What's the point of being curious about other people without recognizing it as being curious about ourselves? There's no way to pretend we're not the object of our own study. The collecting of facts is a value worthy of study. The link's to Macdonald and Kazin.

"For the aesthetic in general as an expression of the supreme ultimate value of a system can influence the result of ethical action only secondarily, just as “wealth” is not the main goal but the side effect of individual commercial activity. And “wealth” itself is an irrational concept. It is an almost mystical process, the setting of ethical values: Arising from the irrational, transforming the irrational to the rational, yet nonetheless it is the irrational that radiates from within the resulting form."
Hermann Broch

William Heckscher on Panofsky.
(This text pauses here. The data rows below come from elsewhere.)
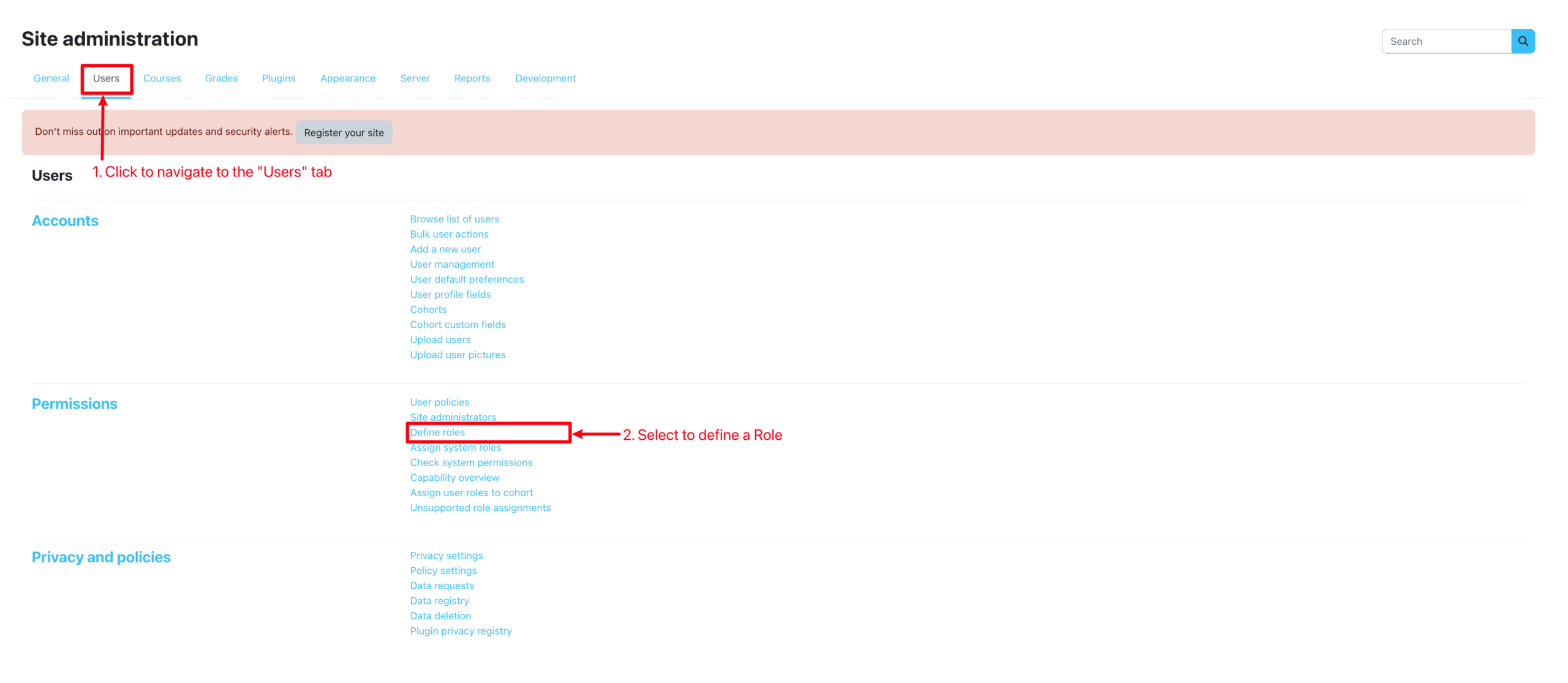Switch to the General tab
The height and width of the screenshot is (683, 1568).
[x=51, y=78]
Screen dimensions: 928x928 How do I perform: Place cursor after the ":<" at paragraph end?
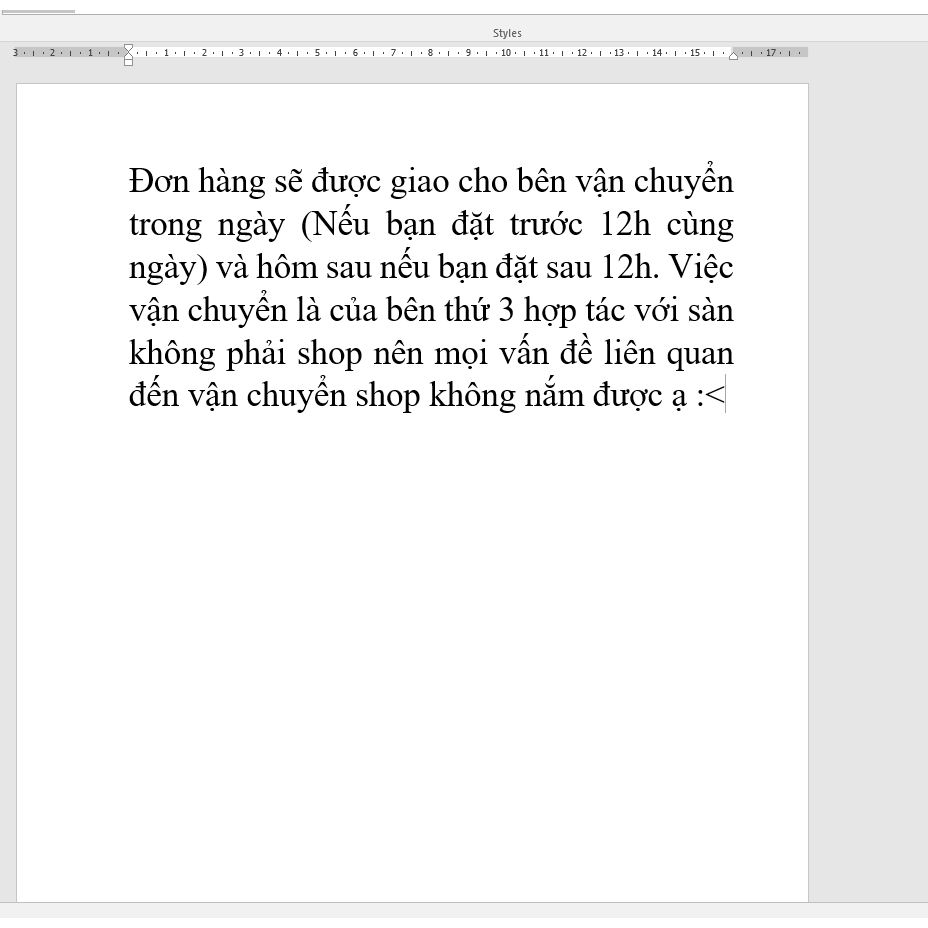[x=725, y=397]
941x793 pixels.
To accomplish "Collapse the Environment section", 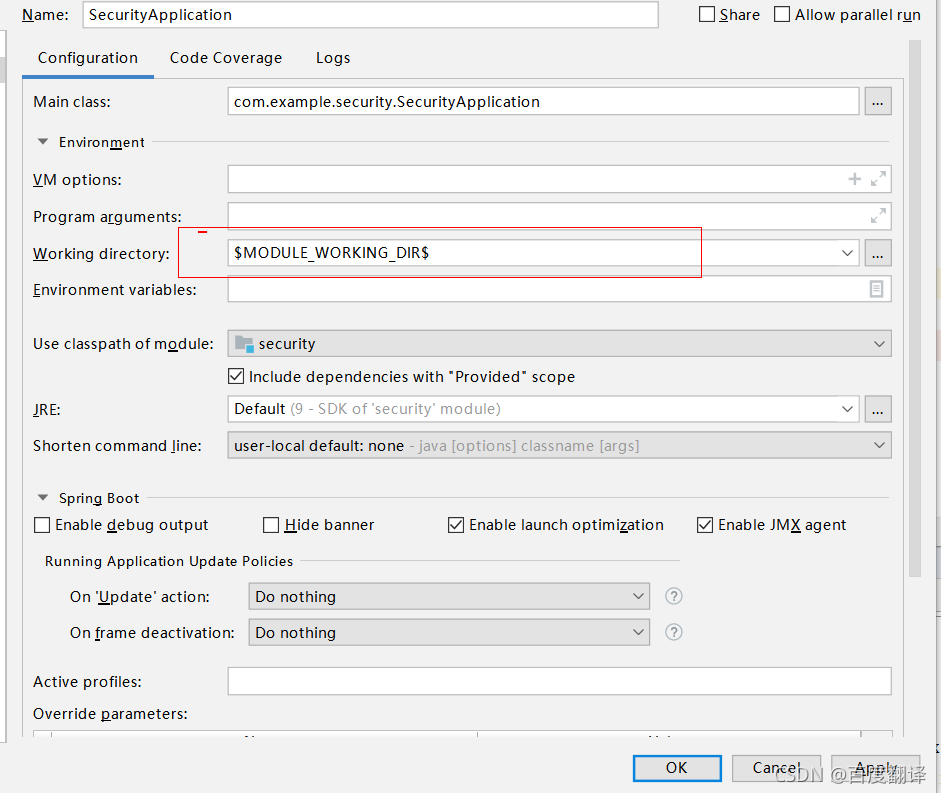I will tap(42, 142).
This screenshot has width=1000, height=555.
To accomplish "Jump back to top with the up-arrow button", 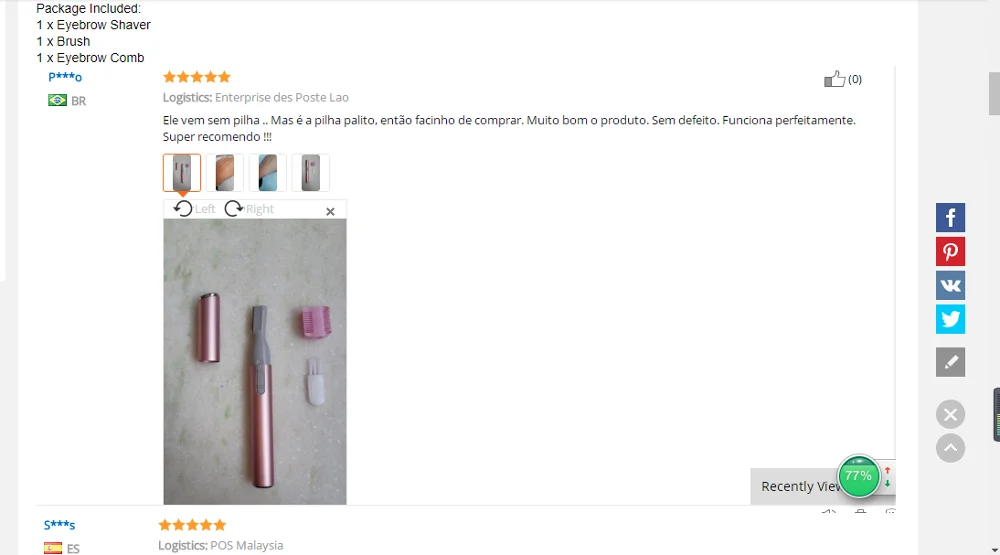I will click(x=950, y=448).
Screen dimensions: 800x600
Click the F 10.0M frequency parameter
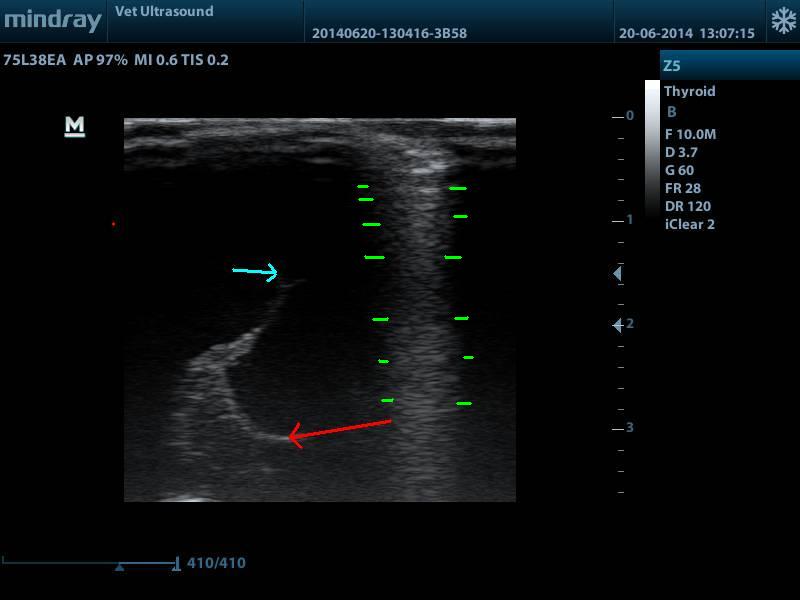tap(690, 134)
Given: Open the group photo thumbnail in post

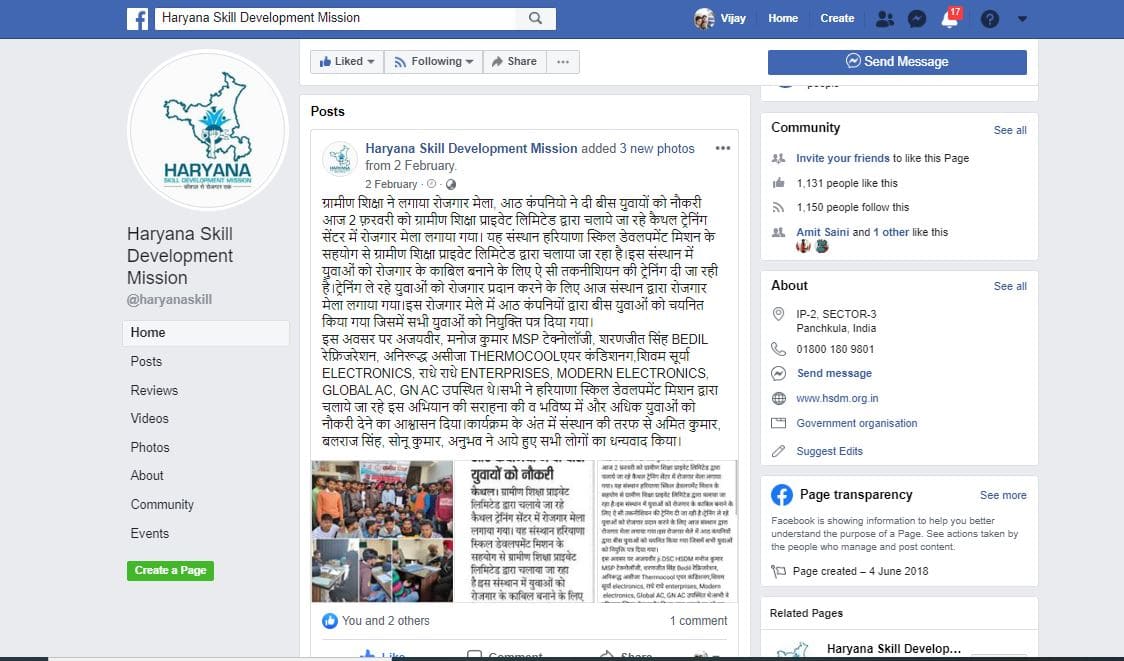Looking at the screenshot, I should [382, 531].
From his memorial essay at the end of Panofsky's Three Essays on Style.

Everything in humanistic scholarship, even the (to him somewhat comical) New Criticism, which he characterized with Pierrot's words, "Je sais bien écrire, mais je ne sais pas lire," he considered acceptable, so long as it was not "institutionalized."

"I know how to write but I don't know how to read" 


The Middle Ages accepted and developed rather than studied and restored the heritage of the past. They copied classical works of art and used Aristotle and Ovid much as they copied and used the works of contemporaries. They made no attempt to interpret them from an archaeological, philological or "critical" in short, from an historical, point of view. For, if human existence could be thought of as a means rather than an end, how much less could the records of human activity be considered as values in themselves.